HealthTrust had refused to disclose the documents, which included a contract with Anthem Blue Cross & Blue Shield. Superior Court Judge Gillian L. Abramson orderedthe documents disclosed, and awarded PFFNH attorney’s fees.

The Supreme Court opinion, authored by Justice James E. Duggan, notes that HealthTrust was formed under RSA Ch. 5-B (Pooled Risk Management Programs), by 322 governmental entities – including cities, towns, and school districts – to provide general health insurance benefits for public employees.

Five-Part Test of ‘Public Body’

The court first looked to whether HealthTrust could be deemed a "public body" under the Right-to-Know law, even though it is admittedly a distinct legal entity from the political subdivisions it serves.

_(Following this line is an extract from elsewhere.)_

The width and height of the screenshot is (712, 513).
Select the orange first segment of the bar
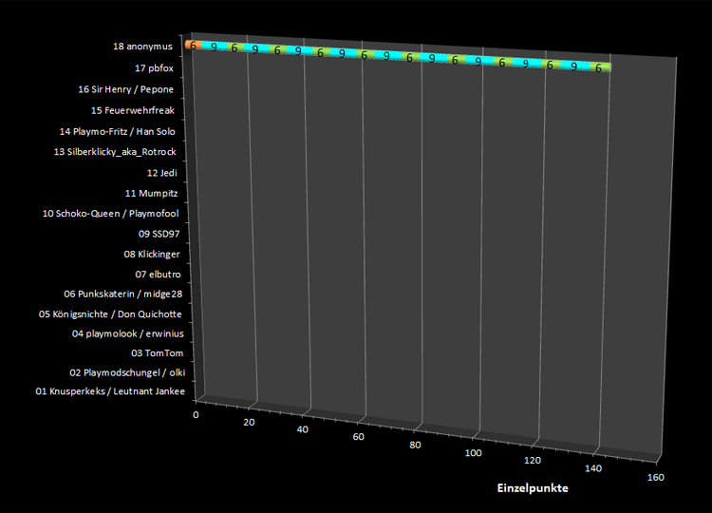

"[I]n determining whether HealthTrust falls within the ambit of the Right-to-Know law, we recognize that we must construe the law to further the statutory objectives of increasing public access to governmental proceedings," Duggan cited five factors that tipped the balance:

  1. HealthTrust is comprised exclusively of political subdivisions that are subject to the Right-to-Know law;
  2. it is governed entirely by public officials and employees;
  3. it provides an essential governmental service - health insurance benefits for public employees;
  4. it operates for the sole benefit of its constituent governmental entities and for the sole purpose of managing and providing health insurance benefits for public employees;
  5. it manages money collected from governmental entities and enjoys the tax-exempt status of public entities.

"To hold otherwise," Duggan wrote, "would create an anomaly in which the constituent political subdivisions of pooled risk management programs would be, in the same situation, individually subject to the Right-to-Know law, but could avoid the law by forming an association under RSA Ch. 5-B."

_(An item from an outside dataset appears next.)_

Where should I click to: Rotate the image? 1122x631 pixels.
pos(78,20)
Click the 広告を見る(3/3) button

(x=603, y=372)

An amicus brief was filed by the New Hampshire School Health Care Coalition, a private not-for-profit entity that operates pooled risk management programs for 56 member school districts and other public entities for over 5,500 public employees and their dependents.

The school coalition’s attorney, MonicaA. Ciolfi, of Sheehan Phinney Bass + Green, argued that RSA 91-A, by its plain language, does not apply to private non-profit corporations formed independently under RSA Ch. 5-B to serve political subdivisions of the state. Because the plain language of the RSA 91-A limits its application to political subdivisions, Ciolfi argued that the court did not need to look beyond the language of the statute.

Ciolfi was disappointed with the ruling. "Rather than suggesting a legislative response or clarification, the Court determined HealthTrust’s status even though neither RSA 5-B nor RSA 91-A clearly addressed that status," Ciolfi said. "As a result of the Court’s approach, other quasi-governmental entities that have not to date considered themselves ‘public bodies’ will need to revisit that assessment."

"This opinion affects any number of legislatively created entities whose status with respect to the Right-to-Know law has not been expressly addressed in the legislation," Ciolfi said.

In Camera Review

HealthTrust argued that the requested contract is exempt from disclosure because it contains confidential information, and that the minutes of the meetings are exempt under the legal consultation clause of RSA 91-A.

Finding insufficient facts in the record about any of the requested documents, the Supreme Court remanded for the trial court "to either conduct an in camera review of the materials or order HealthTrust to prepare a Vaughn index to determine which portions of the materials fall within the statutory exemptions," Duggan wrote.

Attorneys’ Fees

Finally, the court reversed the trial court’s award to PFFNH of attorneys’ fees, finding that even though the lawsuit was necessary to make the information available, HealthTrust did not have reason to know that it should have disclosed the information.

"HealthTrust is a quasi-public entity that does not clearly fall within the ambit of entities covered by the Right-To-Know law and, thus, HealthTrust neither knew nor should have known that its conduct violated the statute," Duggan wrote.

Deborah A. Fauver is an associate attorney at Cooper, Deans & Cargill in North Conway and regularly contributes to the Bar News.